The 1981 Queen project Brian May couldn’t stand: “A thorn in our side”
No artist can claim to have a perfect track record when they enter the studio. While some records may be more pleasant to make than others, there are often a handful of tracks that never fully come together, leading to large chunks of material that feel more like filler than emotionally genuine.
Though Queen was known for putting everything they could into every album they made, Brian May thought one of the band’s sonic detours shouldn’t have been celebrated.
Then again, it’s not like Queen weren’t looking to shake it up whenever they entered the studio. Whether it was going along with the trends of the time or flexing their muscles with different genres, nearly every album the band featured different styles across its runtime, starting with the various show tunes Freddie Mercury would incorporate into the band’s repertoire like ‘Lazing on a Sunday Afternoon’.
As the band started to turn the studio into their playground, though, they started to get in touch with different technological advancements. While the first half of the band’s career had messages in its liner notes about May making synth-like sounds on his guitar, they would begin to incorporate different electronic enhancements going into the 1980s.
They always left their mark onstage for all of the great music they made in the studio.
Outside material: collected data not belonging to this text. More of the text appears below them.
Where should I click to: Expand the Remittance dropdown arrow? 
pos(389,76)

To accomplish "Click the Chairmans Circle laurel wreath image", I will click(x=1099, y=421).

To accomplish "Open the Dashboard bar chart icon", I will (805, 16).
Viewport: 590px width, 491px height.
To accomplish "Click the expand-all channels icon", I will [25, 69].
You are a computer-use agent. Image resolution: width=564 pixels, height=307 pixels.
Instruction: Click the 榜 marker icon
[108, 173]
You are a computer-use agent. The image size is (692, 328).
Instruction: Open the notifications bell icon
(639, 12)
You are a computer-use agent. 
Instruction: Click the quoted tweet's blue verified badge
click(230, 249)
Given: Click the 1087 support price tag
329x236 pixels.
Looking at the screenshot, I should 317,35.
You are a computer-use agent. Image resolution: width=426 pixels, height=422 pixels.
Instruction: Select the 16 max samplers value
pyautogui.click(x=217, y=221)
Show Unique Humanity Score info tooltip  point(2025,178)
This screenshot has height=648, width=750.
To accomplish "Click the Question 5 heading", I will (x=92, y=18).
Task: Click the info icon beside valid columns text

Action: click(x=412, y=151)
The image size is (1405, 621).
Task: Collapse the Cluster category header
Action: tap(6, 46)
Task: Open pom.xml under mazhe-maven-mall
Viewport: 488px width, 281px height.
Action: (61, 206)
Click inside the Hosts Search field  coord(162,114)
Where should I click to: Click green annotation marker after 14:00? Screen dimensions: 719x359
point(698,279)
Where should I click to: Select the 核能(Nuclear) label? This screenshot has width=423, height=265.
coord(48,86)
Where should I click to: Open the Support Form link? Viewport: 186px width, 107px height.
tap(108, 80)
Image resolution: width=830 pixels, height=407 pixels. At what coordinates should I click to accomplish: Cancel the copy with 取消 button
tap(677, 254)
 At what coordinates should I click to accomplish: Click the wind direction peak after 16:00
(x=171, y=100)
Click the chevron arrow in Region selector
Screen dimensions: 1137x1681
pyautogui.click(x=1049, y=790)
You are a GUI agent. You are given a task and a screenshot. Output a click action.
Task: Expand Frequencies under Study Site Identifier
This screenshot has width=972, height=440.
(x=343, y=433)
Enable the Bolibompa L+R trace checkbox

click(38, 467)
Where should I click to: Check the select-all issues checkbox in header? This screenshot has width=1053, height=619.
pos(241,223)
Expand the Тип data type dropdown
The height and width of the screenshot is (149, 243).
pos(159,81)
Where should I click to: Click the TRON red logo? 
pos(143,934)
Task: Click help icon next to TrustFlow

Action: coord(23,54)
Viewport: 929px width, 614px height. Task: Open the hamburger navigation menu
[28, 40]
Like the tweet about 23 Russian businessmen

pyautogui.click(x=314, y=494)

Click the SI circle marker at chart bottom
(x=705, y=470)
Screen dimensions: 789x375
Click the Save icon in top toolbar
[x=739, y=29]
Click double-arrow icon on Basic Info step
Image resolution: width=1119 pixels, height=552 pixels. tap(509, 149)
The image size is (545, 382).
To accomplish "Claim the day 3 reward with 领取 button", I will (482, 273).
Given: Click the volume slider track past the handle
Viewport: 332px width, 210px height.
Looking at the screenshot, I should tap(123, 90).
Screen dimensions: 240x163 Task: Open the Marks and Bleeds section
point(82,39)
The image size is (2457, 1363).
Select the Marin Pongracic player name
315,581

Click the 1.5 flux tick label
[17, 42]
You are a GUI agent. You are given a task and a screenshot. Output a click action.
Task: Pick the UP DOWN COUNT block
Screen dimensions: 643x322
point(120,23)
At nearly every show, Queen held the audience in their hands, tearing through every song they could think of, and Mercury staked his claim as one of the greatest frontmen ever to grace the stage.

Even though the band may have dominated any crowd that would have them, their gig in Montreal would go down as legendary. Filmed a few years before the band made rock and roll history at Live Aid, they are already in fine form in the live broadcast, featuring some of the fiercest guitar breaks that May has ever laid down and Mercury teaching a clinic in how to control an audience.
While the shows may have gone down like gangbusters, May said he was never satisfied with how the video version panned out. Instead of the spectacle everyone was used to onstage, May thought that the footage never did justice to what they performed that night.
Alongside the shoddy production work, May thought that everyone’s instrument got swallowed up in the video’s original mix, saying, “For most of our career, this was a thorn in our side. It was something that was never right. It was badly mixed; horrible dry sound which sounded terrible. It was badly edited and badly put together. It was really something we were embarrassed about. It took months and months of work [to get right]”.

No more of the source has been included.